Los seres humanos, como todas las formas de vida posibles existentes, somos únicos en nuestra línea existencial. La imagen gregaria de lo que es correcto y de lo que no lo es representa tan solo una convención social, un espejismo: solo las cuestiones éticas, que son universales y se desprenden del propio conocimiento sobre la realidad, son inmutables y capaces de prevalecer.
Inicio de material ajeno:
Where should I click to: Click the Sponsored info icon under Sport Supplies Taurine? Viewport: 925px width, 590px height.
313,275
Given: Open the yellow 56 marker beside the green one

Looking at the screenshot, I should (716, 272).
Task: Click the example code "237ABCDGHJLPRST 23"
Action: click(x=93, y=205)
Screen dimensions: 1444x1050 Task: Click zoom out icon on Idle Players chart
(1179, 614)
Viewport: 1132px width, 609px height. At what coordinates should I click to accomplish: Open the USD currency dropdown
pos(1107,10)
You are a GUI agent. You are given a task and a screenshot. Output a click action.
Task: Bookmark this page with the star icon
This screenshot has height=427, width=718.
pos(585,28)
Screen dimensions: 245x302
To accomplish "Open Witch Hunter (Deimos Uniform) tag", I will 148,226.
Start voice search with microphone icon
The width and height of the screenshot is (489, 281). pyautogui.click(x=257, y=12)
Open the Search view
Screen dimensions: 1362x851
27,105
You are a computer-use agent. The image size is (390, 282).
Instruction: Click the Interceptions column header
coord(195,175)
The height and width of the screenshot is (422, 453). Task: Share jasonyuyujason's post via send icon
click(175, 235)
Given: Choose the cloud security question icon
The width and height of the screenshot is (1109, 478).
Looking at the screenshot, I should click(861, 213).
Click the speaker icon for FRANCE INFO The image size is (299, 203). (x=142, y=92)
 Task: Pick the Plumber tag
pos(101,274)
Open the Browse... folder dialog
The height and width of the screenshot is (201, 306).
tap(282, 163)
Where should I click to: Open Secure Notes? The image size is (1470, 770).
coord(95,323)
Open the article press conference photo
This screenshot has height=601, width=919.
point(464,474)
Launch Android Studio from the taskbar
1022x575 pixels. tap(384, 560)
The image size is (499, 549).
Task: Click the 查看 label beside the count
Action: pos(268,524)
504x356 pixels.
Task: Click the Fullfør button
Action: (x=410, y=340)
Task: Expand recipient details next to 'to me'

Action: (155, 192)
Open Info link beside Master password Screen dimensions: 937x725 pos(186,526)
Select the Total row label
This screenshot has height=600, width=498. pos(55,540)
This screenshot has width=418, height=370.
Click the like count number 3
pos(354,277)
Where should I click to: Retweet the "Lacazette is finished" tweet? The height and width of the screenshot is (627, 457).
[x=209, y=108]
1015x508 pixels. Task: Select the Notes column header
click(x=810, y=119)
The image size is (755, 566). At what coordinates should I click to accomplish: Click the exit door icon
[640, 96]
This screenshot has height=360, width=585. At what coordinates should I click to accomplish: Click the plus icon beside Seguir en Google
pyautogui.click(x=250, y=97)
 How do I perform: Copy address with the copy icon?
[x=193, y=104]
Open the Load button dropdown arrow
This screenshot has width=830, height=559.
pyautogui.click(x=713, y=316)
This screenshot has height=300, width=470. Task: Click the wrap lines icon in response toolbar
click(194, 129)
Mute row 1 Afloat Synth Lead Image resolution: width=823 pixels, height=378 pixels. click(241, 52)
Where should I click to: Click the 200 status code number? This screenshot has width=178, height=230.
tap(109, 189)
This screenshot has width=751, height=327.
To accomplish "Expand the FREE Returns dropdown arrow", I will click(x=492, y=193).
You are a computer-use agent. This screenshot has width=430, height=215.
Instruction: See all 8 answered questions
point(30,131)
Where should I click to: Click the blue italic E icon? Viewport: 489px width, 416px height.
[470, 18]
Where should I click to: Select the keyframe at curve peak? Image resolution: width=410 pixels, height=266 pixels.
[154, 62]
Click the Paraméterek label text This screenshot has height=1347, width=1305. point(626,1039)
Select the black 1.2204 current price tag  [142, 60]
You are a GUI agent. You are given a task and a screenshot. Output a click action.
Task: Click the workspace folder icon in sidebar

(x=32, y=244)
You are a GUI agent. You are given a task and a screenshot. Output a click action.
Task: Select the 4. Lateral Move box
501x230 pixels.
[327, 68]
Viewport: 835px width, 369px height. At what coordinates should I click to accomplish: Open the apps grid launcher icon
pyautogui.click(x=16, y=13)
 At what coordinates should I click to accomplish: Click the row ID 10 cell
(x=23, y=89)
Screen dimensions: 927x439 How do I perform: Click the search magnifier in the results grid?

Cada uno de nosotros, como individuos, debemos, primero, reconocernos introspectivamente en la naturaleza de la que formamos parte. Es decir, reflexionar y atender nuestros pensamientos, inclinaciones y emociones, explorar nuestra identidad verdadera (no únicamente la manera en que obramos con los demás). Después, es necesario reconocer el contexto en el que vivimos: cómo es, cómo se constituye la sociedad y qué lugar ocupamos en ella, desde el entorno más próximo hasta el lugar general como ciudadanos. A partir de este momento habremos roto buena parte de los eslabones de la cadena del qué dirán, qué pensarán, qué quieren los demás que seamos para ellos y su beneficio. Nuestra mirada estará puesta en nuestras metas y la única comparación posible será con la situación en la que nos encontremos en el presente. De esta manera, quien así educa su carácter ni actúa como un Narciso ni como un vulgar confabulador de visillo: establece sus metas con justificación, trabaja por ellas y respeta a los demás.